═══ Record set

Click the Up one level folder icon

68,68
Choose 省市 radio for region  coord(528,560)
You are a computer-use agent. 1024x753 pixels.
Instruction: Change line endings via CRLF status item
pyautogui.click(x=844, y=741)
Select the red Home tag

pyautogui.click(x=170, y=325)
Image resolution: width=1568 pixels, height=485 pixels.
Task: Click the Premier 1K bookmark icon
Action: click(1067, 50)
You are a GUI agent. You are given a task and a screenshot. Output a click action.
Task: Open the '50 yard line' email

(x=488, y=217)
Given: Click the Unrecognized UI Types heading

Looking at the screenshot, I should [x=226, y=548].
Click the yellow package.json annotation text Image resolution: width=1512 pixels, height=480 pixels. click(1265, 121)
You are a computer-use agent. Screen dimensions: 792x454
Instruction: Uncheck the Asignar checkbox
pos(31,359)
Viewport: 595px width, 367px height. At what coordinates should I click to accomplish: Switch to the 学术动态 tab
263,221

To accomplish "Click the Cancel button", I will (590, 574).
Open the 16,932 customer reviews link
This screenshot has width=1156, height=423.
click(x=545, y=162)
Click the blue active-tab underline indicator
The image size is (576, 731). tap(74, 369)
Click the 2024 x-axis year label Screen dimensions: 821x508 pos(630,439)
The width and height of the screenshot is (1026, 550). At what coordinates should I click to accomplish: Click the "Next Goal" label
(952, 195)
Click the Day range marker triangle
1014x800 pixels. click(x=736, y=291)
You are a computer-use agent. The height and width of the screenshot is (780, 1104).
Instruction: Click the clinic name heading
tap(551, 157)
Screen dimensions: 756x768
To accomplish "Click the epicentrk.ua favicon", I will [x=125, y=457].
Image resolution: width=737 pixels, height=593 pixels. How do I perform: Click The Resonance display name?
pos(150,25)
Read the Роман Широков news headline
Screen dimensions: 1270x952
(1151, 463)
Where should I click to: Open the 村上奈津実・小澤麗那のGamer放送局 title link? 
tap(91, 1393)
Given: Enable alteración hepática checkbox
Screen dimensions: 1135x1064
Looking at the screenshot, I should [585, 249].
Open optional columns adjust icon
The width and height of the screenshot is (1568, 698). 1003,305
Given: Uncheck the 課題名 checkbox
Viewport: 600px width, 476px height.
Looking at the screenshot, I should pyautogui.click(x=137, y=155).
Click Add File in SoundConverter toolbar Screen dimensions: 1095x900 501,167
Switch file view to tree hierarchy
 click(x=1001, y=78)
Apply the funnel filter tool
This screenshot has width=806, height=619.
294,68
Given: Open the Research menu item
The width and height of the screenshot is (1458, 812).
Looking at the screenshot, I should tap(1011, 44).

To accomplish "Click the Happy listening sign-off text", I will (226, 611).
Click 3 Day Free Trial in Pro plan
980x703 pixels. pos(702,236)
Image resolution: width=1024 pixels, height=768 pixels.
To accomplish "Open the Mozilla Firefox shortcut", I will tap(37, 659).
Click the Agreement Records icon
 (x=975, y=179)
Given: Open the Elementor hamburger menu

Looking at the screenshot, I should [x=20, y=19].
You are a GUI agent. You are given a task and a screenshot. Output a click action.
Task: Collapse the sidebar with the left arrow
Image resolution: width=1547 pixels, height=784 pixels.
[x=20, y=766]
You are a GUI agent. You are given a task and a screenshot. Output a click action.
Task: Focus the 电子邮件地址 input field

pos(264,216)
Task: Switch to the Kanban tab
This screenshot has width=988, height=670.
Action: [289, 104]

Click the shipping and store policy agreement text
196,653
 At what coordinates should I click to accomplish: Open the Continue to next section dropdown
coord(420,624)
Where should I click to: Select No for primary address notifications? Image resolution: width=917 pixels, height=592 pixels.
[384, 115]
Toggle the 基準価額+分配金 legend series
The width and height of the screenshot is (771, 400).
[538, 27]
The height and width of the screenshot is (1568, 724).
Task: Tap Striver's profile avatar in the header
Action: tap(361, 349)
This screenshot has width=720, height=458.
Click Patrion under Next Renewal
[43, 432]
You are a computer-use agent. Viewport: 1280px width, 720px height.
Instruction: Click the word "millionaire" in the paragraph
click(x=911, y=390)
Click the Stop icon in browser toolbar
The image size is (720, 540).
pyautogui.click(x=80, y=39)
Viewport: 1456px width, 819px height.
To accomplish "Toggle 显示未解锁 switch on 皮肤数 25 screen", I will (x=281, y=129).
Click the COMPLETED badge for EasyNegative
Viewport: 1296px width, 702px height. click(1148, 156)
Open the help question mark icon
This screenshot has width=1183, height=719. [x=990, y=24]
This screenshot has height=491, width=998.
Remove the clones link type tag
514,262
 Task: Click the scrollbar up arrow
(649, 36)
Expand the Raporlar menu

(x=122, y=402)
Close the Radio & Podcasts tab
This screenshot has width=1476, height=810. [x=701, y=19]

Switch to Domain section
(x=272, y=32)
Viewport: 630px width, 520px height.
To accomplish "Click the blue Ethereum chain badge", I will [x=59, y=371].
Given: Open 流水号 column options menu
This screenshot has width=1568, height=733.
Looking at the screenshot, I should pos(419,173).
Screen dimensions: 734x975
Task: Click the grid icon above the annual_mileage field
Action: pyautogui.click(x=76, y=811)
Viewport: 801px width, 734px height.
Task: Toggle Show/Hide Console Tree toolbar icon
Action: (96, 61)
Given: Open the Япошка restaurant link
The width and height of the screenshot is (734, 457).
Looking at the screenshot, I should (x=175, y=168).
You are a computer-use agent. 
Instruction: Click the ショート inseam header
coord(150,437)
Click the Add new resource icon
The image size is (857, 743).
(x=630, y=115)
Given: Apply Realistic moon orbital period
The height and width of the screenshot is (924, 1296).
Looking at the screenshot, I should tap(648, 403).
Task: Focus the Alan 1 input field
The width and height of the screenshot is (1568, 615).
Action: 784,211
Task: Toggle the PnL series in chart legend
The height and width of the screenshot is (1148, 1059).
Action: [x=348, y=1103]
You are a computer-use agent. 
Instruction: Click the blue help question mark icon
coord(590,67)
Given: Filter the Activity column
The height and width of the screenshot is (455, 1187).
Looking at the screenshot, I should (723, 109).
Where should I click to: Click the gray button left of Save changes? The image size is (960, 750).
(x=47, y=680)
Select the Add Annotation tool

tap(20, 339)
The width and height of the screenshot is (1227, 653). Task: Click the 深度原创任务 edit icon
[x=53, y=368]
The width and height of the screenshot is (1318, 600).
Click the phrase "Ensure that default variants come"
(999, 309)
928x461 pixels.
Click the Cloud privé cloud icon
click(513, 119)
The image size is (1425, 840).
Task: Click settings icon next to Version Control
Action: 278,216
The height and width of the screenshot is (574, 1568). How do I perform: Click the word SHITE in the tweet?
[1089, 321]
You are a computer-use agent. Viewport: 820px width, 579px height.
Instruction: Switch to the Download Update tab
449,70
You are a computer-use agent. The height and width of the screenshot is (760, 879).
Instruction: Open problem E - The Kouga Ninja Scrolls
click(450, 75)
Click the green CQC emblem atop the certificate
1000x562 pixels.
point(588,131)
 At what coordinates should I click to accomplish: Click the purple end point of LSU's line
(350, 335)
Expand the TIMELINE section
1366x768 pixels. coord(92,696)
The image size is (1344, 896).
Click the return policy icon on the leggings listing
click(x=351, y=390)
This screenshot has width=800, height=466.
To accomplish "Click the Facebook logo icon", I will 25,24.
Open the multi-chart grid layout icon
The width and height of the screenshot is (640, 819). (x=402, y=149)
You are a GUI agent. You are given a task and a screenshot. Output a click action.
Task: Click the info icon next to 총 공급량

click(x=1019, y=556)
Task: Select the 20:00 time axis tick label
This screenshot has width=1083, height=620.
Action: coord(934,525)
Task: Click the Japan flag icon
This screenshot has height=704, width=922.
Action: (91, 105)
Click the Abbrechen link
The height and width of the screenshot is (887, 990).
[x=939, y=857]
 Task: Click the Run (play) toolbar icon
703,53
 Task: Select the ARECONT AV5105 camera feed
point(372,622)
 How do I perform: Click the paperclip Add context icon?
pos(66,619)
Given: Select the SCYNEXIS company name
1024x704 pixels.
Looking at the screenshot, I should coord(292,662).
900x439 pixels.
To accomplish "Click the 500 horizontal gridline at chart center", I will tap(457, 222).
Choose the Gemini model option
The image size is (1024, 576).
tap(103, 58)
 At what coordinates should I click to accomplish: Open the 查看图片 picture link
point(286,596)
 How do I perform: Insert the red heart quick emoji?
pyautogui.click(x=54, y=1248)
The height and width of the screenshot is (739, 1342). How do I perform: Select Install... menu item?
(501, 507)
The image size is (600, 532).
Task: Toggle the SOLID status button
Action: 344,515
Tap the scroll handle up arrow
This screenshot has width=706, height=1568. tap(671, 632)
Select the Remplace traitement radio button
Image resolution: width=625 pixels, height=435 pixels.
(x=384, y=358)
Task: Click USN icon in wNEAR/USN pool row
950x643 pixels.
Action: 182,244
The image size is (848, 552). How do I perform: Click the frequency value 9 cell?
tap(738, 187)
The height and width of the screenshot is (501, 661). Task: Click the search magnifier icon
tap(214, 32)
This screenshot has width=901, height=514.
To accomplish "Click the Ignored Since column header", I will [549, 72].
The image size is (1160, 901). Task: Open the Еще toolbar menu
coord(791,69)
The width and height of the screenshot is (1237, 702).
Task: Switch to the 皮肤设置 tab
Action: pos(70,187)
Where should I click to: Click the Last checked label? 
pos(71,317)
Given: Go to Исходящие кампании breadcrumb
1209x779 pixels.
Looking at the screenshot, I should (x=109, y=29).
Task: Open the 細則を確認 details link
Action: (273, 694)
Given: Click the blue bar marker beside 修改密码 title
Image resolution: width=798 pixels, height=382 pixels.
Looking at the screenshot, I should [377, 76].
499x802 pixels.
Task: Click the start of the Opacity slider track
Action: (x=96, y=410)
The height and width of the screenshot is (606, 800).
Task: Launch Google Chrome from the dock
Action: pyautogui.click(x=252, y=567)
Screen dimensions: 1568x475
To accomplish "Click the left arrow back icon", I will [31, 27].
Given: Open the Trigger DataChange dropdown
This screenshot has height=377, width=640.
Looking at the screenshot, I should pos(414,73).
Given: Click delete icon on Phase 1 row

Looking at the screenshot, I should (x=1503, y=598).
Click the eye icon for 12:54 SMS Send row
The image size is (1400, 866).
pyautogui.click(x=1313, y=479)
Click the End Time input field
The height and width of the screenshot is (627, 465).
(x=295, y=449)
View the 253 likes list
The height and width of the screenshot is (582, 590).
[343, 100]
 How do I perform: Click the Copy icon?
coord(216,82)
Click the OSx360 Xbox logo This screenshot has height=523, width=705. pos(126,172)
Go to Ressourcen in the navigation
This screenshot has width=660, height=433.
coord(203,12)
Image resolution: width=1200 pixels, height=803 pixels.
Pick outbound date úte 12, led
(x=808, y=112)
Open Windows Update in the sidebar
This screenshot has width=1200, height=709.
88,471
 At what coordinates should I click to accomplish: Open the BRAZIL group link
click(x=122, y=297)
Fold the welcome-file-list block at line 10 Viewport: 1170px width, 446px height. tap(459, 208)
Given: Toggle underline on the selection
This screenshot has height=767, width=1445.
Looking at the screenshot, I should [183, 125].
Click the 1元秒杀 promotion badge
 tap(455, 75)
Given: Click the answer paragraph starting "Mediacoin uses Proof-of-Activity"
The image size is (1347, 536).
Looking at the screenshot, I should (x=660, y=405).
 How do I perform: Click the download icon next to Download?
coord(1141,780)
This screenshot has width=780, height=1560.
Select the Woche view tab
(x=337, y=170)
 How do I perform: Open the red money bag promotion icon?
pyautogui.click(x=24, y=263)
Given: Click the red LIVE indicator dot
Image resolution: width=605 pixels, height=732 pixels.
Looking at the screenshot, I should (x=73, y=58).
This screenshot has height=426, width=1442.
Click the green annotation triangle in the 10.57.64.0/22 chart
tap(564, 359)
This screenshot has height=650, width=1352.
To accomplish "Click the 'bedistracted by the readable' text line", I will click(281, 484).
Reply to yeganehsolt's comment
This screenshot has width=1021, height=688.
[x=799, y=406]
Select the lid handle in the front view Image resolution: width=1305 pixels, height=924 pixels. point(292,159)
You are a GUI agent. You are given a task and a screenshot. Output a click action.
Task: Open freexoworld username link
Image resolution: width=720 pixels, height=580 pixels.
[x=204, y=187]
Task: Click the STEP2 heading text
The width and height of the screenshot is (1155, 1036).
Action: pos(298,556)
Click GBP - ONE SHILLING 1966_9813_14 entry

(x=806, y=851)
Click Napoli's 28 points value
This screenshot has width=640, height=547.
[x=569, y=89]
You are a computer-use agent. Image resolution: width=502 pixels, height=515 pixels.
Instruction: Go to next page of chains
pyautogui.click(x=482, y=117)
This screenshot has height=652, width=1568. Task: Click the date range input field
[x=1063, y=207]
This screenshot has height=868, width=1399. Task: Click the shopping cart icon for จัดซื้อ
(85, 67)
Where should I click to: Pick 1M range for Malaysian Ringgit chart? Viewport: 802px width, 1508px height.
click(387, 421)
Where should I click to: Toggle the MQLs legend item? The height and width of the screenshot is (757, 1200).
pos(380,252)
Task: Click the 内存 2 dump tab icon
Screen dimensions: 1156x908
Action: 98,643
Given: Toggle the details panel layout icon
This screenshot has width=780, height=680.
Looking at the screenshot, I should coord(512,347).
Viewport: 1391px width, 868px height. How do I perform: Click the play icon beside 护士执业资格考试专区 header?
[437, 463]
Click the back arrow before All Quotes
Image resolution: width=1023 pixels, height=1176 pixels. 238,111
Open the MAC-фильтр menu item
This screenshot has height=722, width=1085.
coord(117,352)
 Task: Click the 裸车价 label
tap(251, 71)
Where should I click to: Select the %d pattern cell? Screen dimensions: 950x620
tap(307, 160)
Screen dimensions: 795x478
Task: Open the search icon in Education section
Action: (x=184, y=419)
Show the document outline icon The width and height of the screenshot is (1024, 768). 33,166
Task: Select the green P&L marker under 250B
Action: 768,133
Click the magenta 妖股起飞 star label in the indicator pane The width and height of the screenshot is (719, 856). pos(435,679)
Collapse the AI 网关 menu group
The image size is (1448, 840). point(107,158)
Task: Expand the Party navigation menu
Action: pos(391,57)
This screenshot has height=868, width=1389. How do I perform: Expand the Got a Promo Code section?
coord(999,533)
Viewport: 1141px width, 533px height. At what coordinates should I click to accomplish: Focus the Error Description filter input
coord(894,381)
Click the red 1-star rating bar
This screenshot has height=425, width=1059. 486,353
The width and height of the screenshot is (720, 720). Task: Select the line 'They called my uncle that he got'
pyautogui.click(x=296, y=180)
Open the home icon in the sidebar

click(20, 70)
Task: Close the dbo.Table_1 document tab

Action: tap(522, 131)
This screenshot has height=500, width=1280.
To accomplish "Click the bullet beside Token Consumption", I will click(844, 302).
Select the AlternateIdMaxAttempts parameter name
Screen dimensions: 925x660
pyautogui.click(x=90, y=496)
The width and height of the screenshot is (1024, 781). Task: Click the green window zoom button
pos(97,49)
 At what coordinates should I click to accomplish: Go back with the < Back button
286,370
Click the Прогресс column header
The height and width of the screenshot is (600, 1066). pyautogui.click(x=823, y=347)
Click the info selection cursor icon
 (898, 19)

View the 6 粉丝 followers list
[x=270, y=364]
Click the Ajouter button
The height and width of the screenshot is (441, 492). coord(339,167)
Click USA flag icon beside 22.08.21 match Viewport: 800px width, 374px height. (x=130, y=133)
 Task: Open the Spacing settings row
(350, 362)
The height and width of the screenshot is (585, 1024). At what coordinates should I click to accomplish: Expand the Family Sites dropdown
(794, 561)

══════

*Your assignment*:
Search the data above for the word "computer". Copy each line it is in.

*Response area*:
You are a computer-use agent. 1024x753 pixels.
You are a computer-use agent. Screen dimensions: 792x454
You are a computer-use agent. The height and width of the screenshot is (780, 1104).
You are a computer-use agent. Viewport: 1280px width, 720px height.
You are a computer-use agent. 
You are a computer-use agent. 
You are a computer-use agent. Viewport: 820px width, 579px height.
You are a computer-use agent. The height and width of the screenshot is (760, 879).
You are a computer-use agent. Image resolution: width=502 pixels, height=515 pixels.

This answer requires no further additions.